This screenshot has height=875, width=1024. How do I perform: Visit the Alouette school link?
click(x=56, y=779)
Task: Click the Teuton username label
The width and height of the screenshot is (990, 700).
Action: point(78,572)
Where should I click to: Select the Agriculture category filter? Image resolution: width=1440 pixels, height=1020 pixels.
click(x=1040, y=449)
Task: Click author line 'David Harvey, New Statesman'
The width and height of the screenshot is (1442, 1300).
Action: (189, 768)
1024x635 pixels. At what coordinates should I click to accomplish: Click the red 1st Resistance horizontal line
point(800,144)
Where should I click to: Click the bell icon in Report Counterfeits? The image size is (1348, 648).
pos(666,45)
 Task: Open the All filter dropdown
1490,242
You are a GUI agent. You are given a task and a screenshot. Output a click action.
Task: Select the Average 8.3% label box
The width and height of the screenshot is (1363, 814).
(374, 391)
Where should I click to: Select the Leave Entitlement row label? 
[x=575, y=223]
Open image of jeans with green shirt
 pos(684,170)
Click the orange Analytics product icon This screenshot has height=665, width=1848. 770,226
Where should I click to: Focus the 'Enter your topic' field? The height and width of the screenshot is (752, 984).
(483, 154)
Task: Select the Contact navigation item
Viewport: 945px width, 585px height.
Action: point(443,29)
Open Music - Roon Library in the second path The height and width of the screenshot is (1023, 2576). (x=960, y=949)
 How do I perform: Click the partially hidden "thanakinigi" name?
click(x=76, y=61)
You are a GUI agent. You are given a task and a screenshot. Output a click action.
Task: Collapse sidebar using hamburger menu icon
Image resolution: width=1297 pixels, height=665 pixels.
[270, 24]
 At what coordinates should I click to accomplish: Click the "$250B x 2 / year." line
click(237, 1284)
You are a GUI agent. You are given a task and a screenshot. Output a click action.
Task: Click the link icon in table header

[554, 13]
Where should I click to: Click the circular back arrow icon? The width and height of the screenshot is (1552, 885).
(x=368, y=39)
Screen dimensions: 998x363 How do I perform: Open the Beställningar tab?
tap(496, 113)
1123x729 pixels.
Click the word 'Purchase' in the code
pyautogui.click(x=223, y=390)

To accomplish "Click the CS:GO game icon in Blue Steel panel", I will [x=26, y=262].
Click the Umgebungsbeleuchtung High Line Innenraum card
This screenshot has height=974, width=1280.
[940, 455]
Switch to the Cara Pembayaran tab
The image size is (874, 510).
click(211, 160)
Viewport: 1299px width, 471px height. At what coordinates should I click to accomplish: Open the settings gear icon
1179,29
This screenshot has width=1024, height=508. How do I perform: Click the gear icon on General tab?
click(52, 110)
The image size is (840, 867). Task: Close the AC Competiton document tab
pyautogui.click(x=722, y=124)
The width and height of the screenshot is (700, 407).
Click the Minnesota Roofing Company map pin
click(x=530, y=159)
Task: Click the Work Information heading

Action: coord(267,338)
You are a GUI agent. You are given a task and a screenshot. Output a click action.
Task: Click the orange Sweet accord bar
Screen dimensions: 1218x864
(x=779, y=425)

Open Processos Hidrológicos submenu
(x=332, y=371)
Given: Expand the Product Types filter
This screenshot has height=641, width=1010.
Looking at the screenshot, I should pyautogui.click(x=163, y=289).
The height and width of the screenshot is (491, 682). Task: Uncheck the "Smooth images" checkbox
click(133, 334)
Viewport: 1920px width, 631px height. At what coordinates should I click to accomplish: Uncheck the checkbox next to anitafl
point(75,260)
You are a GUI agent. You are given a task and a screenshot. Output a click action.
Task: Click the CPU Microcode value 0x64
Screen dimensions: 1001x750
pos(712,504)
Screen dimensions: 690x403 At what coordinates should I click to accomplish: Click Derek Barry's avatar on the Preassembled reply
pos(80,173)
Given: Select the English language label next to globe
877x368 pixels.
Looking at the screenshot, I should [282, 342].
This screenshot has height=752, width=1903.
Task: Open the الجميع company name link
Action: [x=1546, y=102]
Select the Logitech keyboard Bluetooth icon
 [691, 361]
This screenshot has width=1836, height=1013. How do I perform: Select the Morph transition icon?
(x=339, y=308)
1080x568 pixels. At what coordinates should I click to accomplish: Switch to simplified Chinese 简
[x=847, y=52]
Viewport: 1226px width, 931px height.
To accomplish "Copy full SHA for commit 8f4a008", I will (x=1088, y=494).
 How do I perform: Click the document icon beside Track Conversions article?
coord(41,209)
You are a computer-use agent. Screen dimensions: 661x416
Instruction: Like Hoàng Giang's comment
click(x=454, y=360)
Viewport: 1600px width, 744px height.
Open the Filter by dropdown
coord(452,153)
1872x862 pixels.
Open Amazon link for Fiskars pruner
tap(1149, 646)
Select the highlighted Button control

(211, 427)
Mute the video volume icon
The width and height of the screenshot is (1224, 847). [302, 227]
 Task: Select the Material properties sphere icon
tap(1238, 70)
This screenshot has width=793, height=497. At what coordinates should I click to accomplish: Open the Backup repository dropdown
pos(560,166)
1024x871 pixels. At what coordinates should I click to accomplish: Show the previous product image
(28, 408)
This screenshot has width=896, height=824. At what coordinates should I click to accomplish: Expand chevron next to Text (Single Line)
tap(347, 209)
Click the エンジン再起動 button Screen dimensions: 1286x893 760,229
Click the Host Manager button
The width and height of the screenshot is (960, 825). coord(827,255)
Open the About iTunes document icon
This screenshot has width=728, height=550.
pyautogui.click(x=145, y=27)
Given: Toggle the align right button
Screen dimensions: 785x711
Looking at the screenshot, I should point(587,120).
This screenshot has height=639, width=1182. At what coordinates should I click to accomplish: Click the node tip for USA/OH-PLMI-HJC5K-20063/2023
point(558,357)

--- WORK INSTRUCTIONS ---
Retype each entry exactly.

--- COMPLETED TASK ---
This screenshot has height=875, width=1024. How do I perform: Visit the Alouette school link?
click(x=56, y=779)
Task: Click the Teuton username label
The width and height of the screenshot is (990, 700).
Action: point(78,572)
Where should I click to: Select the Agriculture category filter? Image resolution: width=1440 pixels, height=1020 pixels.
click(x=1040, y=449)
Task: Click author line 'David Harvey, New Statesman'
The width and height of the screenshot is (1442, 1300).
Action: (189, 768)
1024x635 pixels. At what coordinates should I click to accomplish: Click the red 1st Resistance horizontal line
point(800,144)
Where should I click to: Click the bell icon in Report Counterfeits? The image size is (1348, 648).
pos(666,45)
 Task: Open the All filter dropdown
1490,242
You are a GUI agent. You are given a task and a screenshot. Output a click action.
Task: Select the Average 8.3% label box
The width and height of the screenshot is (1363, 814).
(374, 391)
Where should I click to: Select the Leave Entitlement row label? 
[x=575, y=223]
Open image of jeans with green shirt
 pos(684,170)
Click the orange Analytics product icon This screenshot has height=665, width=1848. 770,226
Where should I click to: Focus the 'Enter your topic' field? The height and width of the screenshot is (752, 984).
(483, 154)
Task: Select the Contact navigation item
Viewport: 945px width, 585px height.
Action: point(443,29)
Open Music - Roon Library in the second path The height and width of the screenshot is (1023, 2576). (x=960, y=949)
 How do I perform: Click the partially hidden "thanakinigi" name?
click(x=76, y=61)
You are a GUI agent. You are given a task and a screenshot. Output a click action.
Task: Collapse sidebar using hamburger menu icon
Image resolution: width=1297 pixels, height=665 pixels.
[270, 24]
 At what coordinates should I click to accomplish: Click the "$250B x 2 / year." line
click(237, 1284)
You are a GUI agent. You are given a task and a screenshot. Output a click action.
Task: Click the link icon in table header

[554, 13]
Where should I click to: Click the circular back arrow icon? The width and height of the screenshot is (1552, 885).
(x=368, y=39)
Screen dimensions: 998x363 How do I perform: Open the Beställningar tab?
tap(496, 113)
1123x729 pixels.
Click the word 'Purchase' in the code
pyautogui.click(x=223, y=390)

To accomplish "Click the CS:GO game icon in Blue Steel panel", I will [x=26, y=262].
Click the Umgebungsbeleuchtung High Line Innenraum card
This screenshot has height=974, width=1280.
[940, 455]
Switch to the Cara Pembayaran tab
The image size is (874, 510).
click(211, 160)
Viewport: 1299px width, 471px height. At what coordinates should I click to accomplish: Open the settings gear icon
1179,29
This screenshot has width=1024, height=508. How do I perform: Click the gear icon on General tab?
click(52, 110)
The image size is (840, 867). Task: Close the AC Competiton document tab
pyautogui.click(x=722, y=124)
The width and height of the screenshot is (700, 407).
Click the Minnesota Roofing Company map pin
click(x=530, y=159)
Task: Click the Work Information heading

Action: coord(267,338)
You are a GUI agent. You are given a task and a screenshot. Output a click action.
Task: Click the orange Sweet accord bar
Screen dimensions: 1218x864
(x=779, y=425)

Open Processos Hidrológicos submenu
(x=332, y=371)
Given: Expand the Product Types filter
This screenshot has height=641, width=1010.
Looking at the screenshot, I should pyautogui.click(x=163, y=289).
The height and width of the screenshot is (491, 682). Task: Uncheck the "Smooth images" checkbox
click(133, 334)
Viewport: 1920px width, 631px height. At what coordinates should I click to accomplish: Uncheck the checkbox next to anitafl
point(75,260)
You are a GUI agent. You are given a task and a screenshot. Output a click action.
Task: Click the CPU Microcode value 0x64
Screen dimensions: 1001x750
pos(712,504)
Screen dimensions: 690x403 At what coordinates should I click to accomplish: Click Derek Barry's avatar on the Preassembled reply
pos(80,173)
Given: Select the English language label next to globe
877x368 pixels.
Looking at the screenshot, I should [282, 342].
This screenshot has height=752, width=1903.
Task: Open the الجميع company name link
Action: [x=1546, y=102]
Select the Logitech keyboard Bluetooth icon
 [691, 361]
This screenshot has width=1836, height=1013. How do I perform: Select the Morph transition icon?
(x=339, y=308)
1080x568 pixels. At what coordinates should I click to accomplish: Switch to simplified Chinese 简
[x=847, y=52]
Viewport: 1226px width, 931px height.
To accomplish "Copy full SHA for commit 8f4a008", I will (x=1088, y=494).
 How do I perform: Click the document icon beside Track Conversions article?
coord(41,209)
You are a computer-use agent. Screen dimensions: 661x416
Instruction: Like Hoàng Giang's comment
click(x=454, y=360)
Viewport: 1600px width, 744px height.
Open the Filter by dropdown
coord(452,153)
1872x862 pixels.
Open Amazon link for Fiskars pruner
tap(1149, 646)
Select the highlighted Button control

(211, 427)
Mute the video volume icon
The width and height of the screenshot is (1224, 847). [302, 227]
 Task: Select the Material properties sphere icon
tap(1238, 70)
This screenshot has width=793, height=497. At what coordinates should I click to accomplish: Open the Backup repository dropdown
pos(560,166)
1024x871 pixels. At what coordinates should I click to accomplish: Show the previous product image
(28, 408)
This screenshot has width=896, height=824. At what coordinates should I click to accomplish: Expand chevron next to Text (Single Line)
tap(347, 209)
Click the エンジン再起動 button Screen dimensions: 1286x893 760,229
Click the Host Manager button
The width and height of the screenshot is (960, 825). coord(827,255)
Open the About iTunes document icon
This screenshot has width=728, height=550.
pyautogui.click(x=145, y=27)
Given: Toggle the align right button
Screen dimensions: 785x711
Looking at the screenshot, I should point(587,120).
This screenshot has height=639, width=1182. At what coordinates should I click to accomplish: Click the node tip for USA/OH-PLMI-HJC5K-20063/2023
point(558,357)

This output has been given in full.